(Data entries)
┌──

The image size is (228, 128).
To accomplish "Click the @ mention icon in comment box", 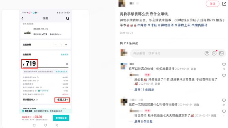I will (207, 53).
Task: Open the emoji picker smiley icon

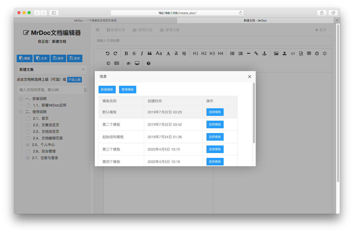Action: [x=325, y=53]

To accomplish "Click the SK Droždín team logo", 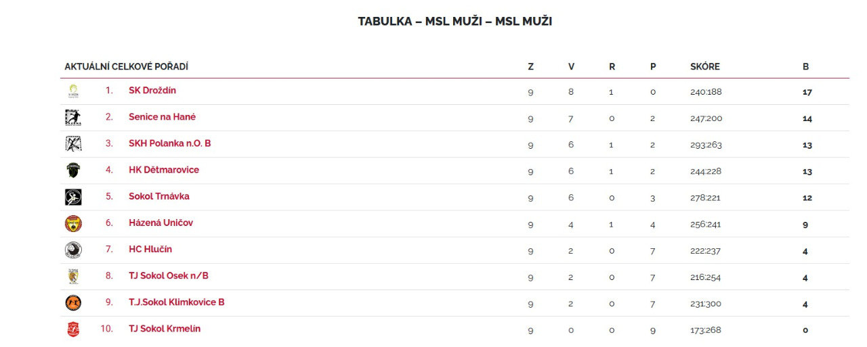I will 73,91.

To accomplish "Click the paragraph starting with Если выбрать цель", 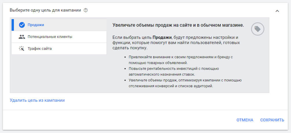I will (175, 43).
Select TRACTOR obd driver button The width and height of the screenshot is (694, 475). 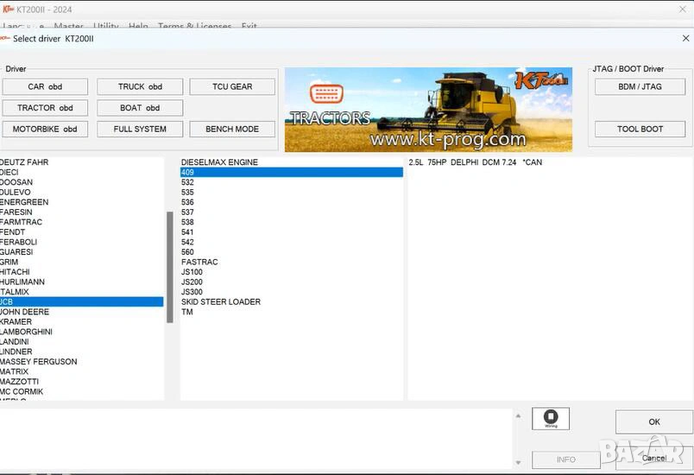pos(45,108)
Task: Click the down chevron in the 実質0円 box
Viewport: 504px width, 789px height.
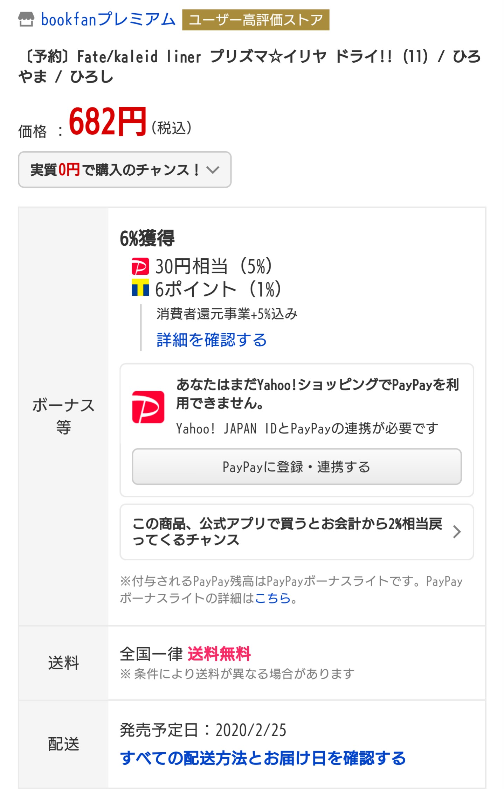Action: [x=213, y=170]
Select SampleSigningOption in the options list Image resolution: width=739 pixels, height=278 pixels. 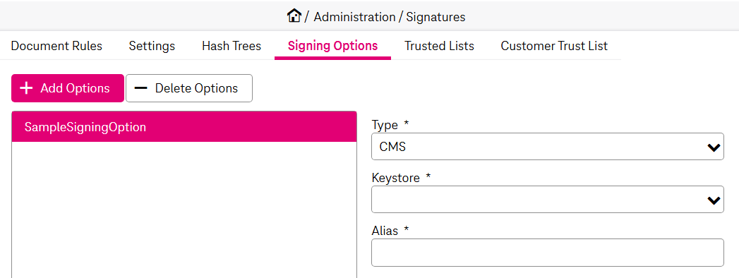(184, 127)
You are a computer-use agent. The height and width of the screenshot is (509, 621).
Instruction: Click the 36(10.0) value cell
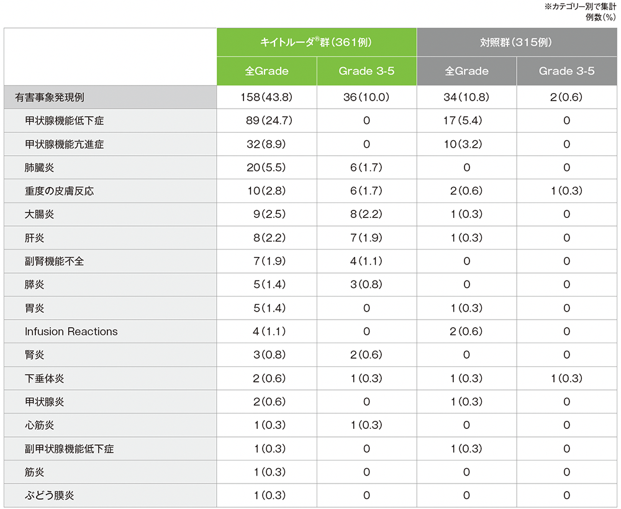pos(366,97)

└──
┌──

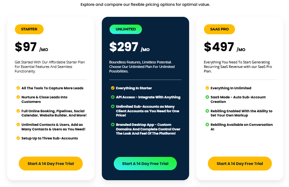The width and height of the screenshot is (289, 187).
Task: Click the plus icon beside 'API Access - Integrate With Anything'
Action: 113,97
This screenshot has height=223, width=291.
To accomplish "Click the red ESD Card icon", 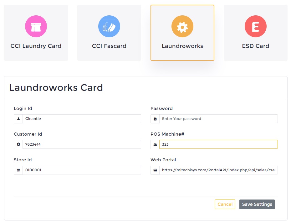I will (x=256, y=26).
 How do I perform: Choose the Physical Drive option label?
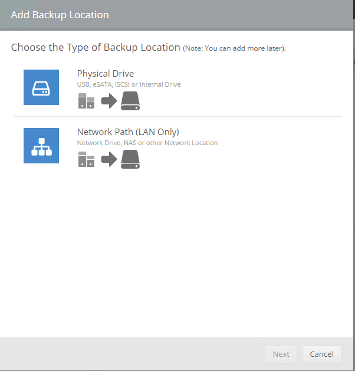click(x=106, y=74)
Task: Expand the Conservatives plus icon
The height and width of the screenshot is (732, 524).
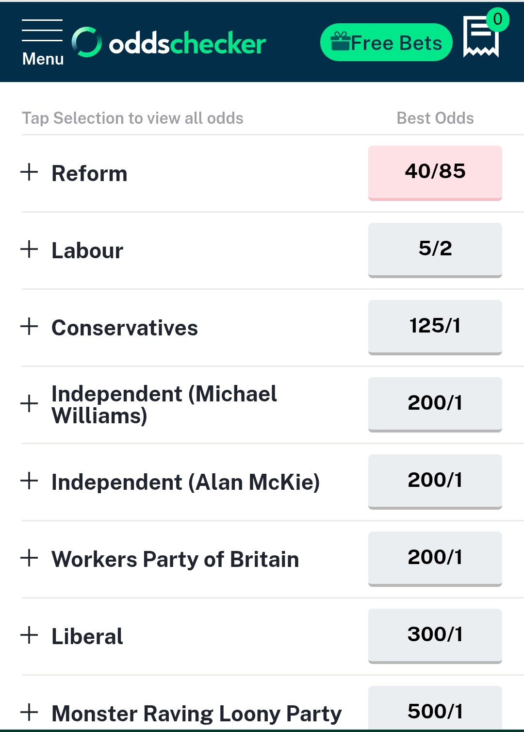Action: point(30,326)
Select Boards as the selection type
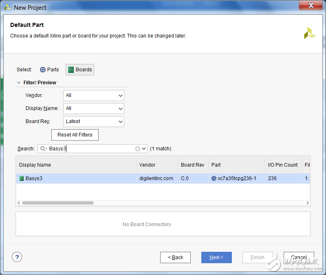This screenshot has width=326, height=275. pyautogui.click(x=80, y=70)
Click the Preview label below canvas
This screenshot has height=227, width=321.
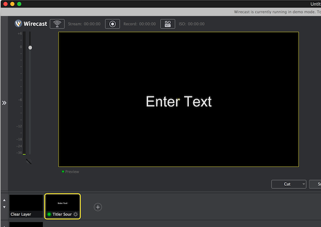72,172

└──
┌──

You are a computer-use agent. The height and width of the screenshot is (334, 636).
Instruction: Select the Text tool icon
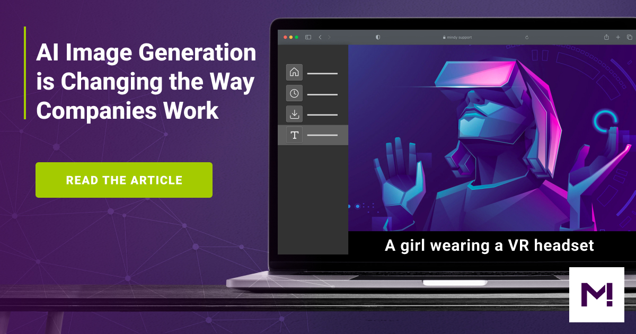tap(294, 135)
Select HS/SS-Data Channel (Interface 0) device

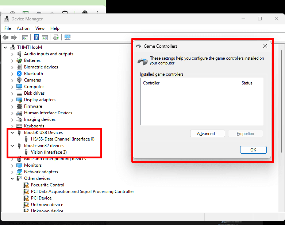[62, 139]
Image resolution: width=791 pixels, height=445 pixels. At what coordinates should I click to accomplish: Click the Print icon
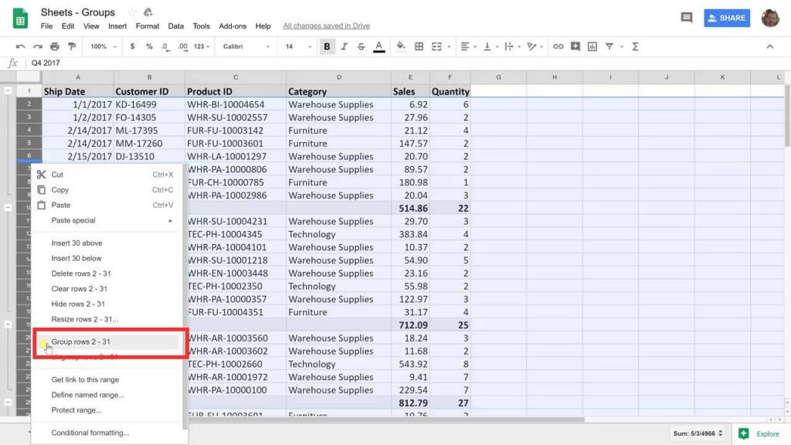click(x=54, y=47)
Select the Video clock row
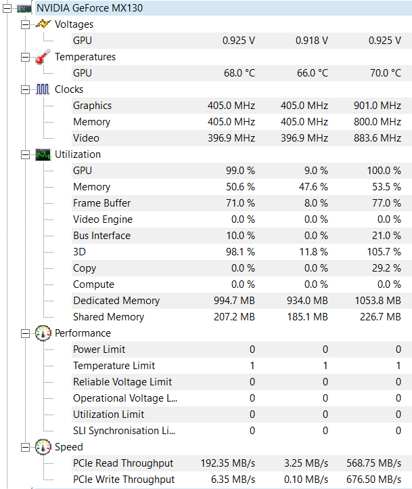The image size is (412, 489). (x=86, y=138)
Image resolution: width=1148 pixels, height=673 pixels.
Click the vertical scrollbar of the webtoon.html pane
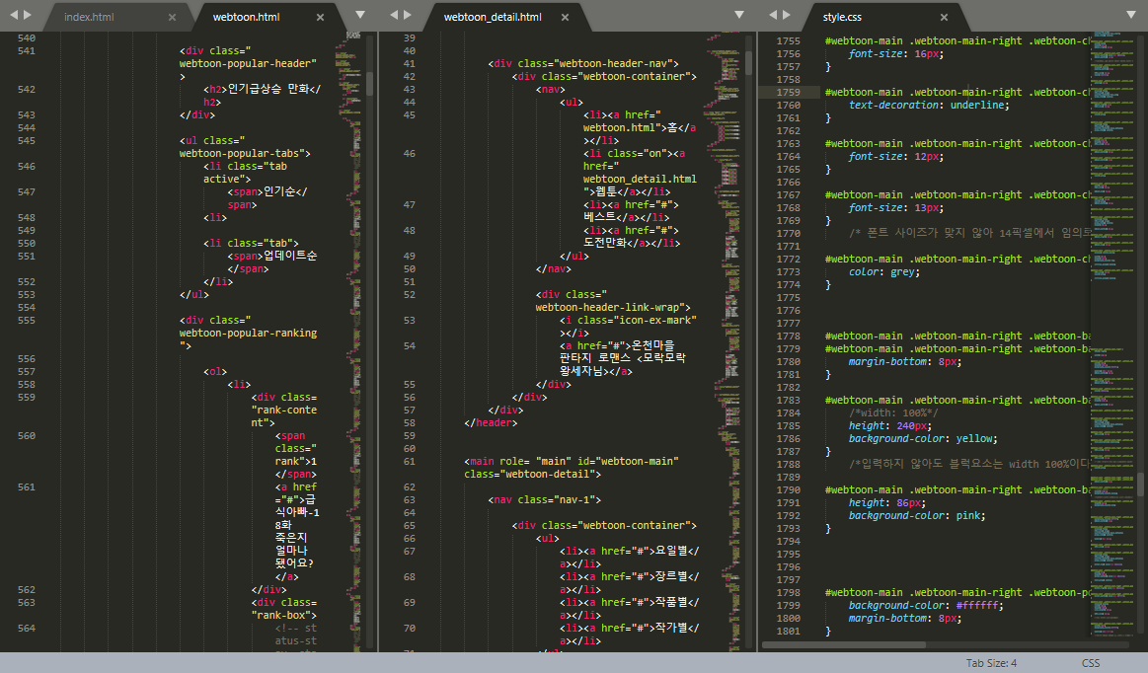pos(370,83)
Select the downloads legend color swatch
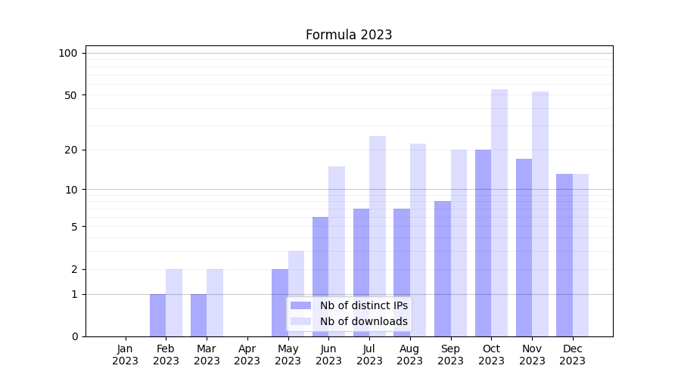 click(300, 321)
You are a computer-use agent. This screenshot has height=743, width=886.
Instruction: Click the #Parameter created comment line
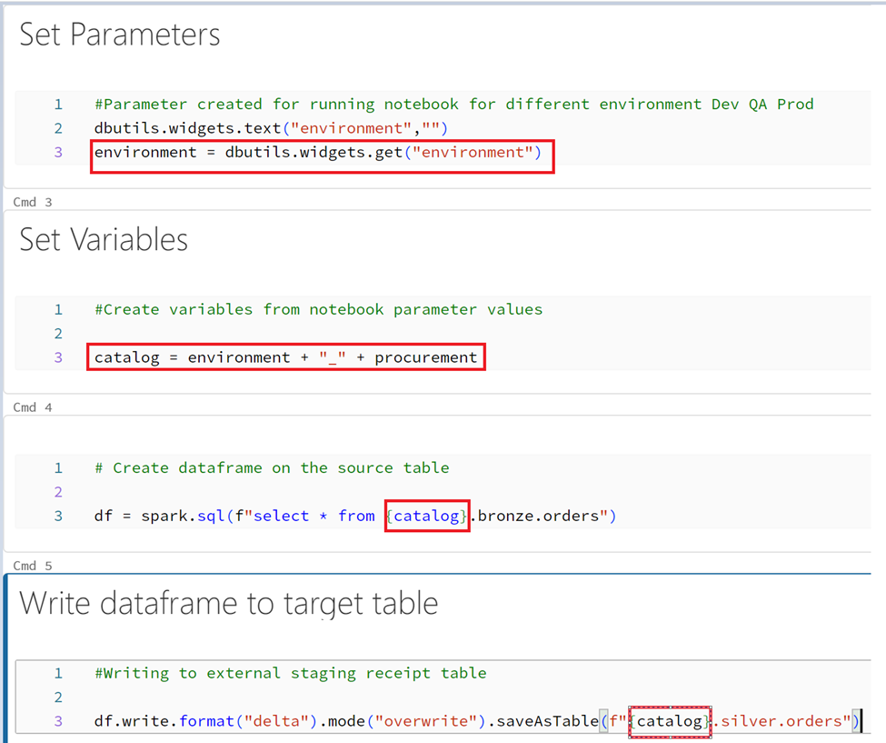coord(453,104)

└──

▶ [Work to complete]: Search the entries for the word "agent", then gather every line that has it.

▶ [Answer to the exercise]:
You are a computer-use agent. The height and width of the screenshot is (509, 621).
You are a computer-use agent. The height and width of the screenshot is (334, 636).
You are a computer-use agent. This screenshot has height=743, width=886.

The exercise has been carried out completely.